## Your objective
Search the records for the string "computer", then copy each line where it appears.

Entries supplied START

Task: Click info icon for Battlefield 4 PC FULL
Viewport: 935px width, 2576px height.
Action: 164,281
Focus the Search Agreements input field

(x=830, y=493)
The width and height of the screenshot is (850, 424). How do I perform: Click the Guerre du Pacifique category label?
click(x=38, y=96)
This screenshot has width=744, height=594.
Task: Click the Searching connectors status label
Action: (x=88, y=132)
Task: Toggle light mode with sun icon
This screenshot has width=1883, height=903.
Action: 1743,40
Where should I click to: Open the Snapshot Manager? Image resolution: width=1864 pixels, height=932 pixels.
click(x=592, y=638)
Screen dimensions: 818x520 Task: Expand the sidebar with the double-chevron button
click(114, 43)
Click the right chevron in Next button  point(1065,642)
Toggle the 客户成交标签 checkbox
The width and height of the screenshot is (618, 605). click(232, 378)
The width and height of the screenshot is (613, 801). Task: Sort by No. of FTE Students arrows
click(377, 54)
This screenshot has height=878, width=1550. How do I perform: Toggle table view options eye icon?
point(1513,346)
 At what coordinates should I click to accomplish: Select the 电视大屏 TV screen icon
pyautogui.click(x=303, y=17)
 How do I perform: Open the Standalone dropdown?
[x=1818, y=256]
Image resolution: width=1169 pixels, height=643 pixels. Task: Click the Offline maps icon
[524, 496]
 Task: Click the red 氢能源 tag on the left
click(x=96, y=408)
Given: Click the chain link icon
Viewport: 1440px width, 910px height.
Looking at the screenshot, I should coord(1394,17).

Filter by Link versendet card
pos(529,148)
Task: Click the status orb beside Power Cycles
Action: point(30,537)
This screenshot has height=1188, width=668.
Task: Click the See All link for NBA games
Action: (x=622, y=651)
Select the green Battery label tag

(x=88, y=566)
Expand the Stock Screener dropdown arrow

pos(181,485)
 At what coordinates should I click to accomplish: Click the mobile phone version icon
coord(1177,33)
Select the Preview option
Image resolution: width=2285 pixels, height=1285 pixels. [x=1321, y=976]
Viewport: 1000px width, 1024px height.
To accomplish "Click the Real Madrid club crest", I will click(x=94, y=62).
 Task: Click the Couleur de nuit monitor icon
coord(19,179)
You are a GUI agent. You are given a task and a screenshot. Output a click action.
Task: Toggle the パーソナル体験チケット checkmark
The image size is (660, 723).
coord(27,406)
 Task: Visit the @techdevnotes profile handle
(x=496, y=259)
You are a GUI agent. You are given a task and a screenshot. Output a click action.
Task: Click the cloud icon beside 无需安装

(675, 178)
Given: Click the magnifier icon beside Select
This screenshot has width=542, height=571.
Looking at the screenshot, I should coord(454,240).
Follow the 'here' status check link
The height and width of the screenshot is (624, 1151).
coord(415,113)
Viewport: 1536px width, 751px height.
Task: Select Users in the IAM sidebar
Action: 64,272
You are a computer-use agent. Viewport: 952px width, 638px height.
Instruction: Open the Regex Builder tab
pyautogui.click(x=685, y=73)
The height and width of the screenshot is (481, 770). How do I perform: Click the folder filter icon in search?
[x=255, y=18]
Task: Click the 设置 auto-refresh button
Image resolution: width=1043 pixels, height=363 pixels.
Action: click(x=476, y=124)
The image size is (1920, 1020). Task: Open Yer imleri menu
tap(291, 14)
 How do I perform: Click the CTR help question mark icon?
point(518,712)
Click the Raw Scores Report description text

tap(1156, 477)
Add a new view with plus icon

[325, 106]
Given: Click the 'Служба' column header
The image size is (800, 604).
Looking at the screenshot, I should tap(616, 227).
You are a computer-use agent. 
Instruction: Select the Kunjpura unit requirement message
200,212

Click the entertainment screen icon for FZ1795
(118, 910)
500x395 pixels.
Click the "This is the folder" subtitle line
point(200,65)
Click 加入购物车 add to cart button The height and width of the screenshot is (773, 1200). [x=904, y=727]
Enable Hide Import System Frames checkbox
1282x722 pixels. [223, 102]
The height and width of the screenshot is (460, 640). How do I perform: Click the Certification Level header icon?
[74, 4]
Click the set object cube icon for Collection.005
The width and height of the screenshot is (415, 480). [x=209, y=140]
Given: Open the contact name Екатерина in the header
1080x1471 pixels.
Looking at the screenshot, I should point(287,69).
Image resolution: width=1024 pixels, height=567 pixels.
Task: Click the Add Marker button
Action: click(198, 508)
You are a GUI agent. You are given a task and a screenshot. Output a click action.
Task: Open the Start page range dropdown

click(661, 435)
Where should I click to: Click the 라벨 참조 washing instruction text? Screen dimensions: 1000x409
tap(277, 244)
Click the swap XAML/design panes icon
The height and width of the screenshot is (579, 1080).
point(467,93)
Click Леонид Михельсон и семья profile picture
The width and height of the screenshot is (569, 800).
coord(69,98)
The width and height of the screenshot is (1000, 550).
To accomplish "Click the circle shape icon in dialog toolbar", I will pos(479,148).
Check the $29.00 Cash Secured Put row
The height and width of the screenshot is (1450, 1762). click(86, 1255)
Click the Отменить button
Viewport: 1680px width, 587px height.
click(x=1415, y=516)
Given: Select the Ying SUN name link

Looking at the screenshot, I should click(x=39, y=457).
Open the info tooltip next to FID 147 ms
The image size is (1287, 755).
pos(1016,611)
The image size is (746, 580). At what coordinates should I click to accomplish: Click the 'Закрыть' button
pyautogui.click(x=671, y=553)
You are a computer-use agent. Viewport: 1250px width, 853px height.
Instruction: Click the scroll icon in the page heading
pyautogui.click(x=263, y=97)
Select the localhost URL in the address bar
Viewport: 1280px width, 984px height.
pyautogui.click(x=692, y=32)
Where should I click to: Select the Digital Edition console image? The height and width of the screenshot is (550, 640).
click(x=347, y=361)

Entries supplied END

## Solution for this task
You are a computer-use agent. Viewport: 952px width, 638px height.
You are a computer-use agent. 
You are a computer-use agent. Viewport: 1250px width, 853px height.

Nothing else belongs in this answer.